Dimanche 21 février, 7,4 millions d'électeurs étaient appelés aux urnes. Le scrutin n'a fait apparaître aucun « problème majeur » selon les premières déclarations des observateurs présents au Niger. Mais l'explosion d'une mine provoquant la mort de 7 personnes dans la région de Tillabéri est venue assombrir cette journée électorale placée sous haute surveillance.
(Crédits : LTA / Marie-France Réveillard)

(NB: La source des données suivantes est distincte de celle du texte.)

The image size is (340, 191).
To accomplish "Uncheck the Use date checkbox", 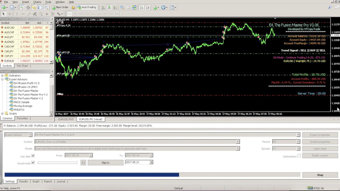I will [x=33, y=156].
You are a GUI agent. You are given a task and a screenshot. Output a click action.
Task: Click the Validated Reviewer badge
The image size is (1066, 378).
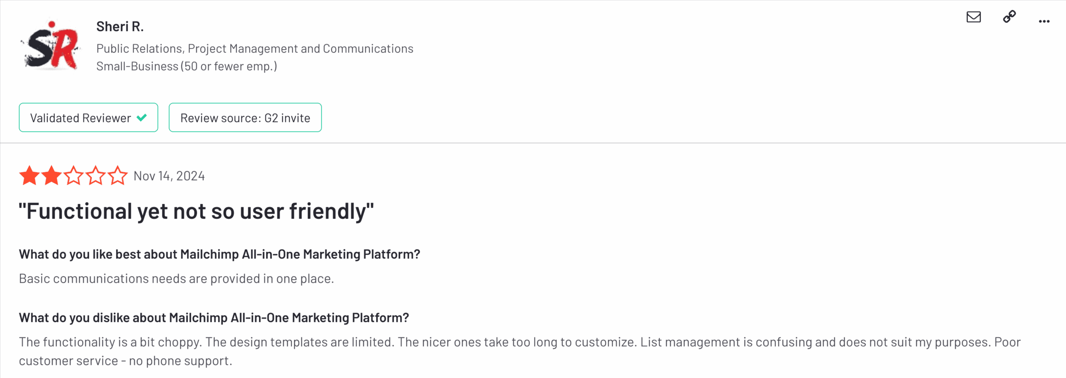(x=89, y=117)
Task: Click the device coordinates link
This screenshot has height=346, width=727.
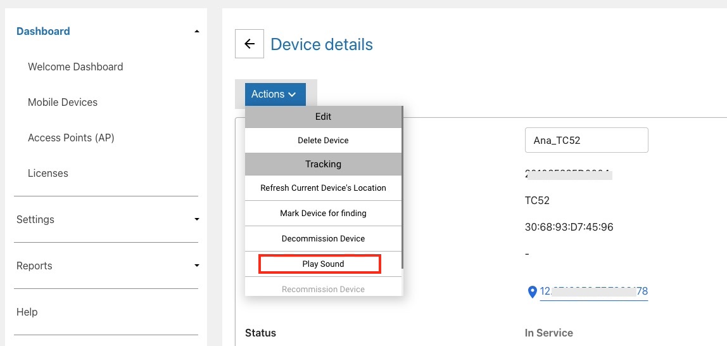Action: (x=593, y=292)
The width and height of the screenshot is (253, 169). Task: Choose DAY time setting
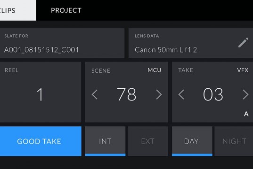[192, 141]
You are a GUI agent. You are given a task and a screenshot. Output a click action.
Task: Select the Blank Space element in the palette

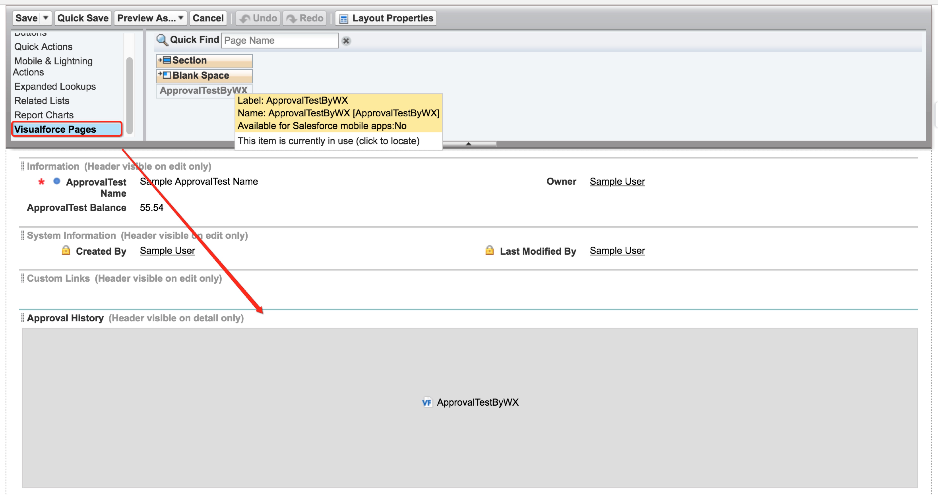click(x=204, y=75)
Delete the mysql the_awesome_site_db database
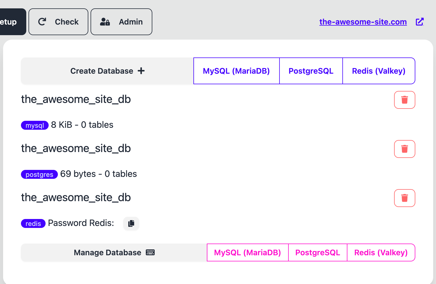Viewport: 436px width, 284px height. coord(404,100)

« L'alternance pacifique qui a manqué au Niger depuis des décennies va se réaliser (...) Je suis fier d'être le premier président démocratiquement élu de notre Histoire à pouvoir passer le relais à un autre président démocratiquement élu. C'est un événement majeur dans la vie politique de notre pays », s'est félicité le président Issoufou devant une foule de journalistes aux environs de 10h, dans la cour de l'Hôtel de Ville de Niamey, dimanche 21 février. Une demi-heure plus tard, le candidat Mohamed Bazoum a, lui aussi, voté dans le bureau N°001 de la capitale. « Je suis animé par un sentiment de satisfaction au regard du calme qui a caractérisé la campagne - et- je souhaite que le vote se passe dans le calme et la discipline », a-t-il déclaré au sortir de l'isoloir.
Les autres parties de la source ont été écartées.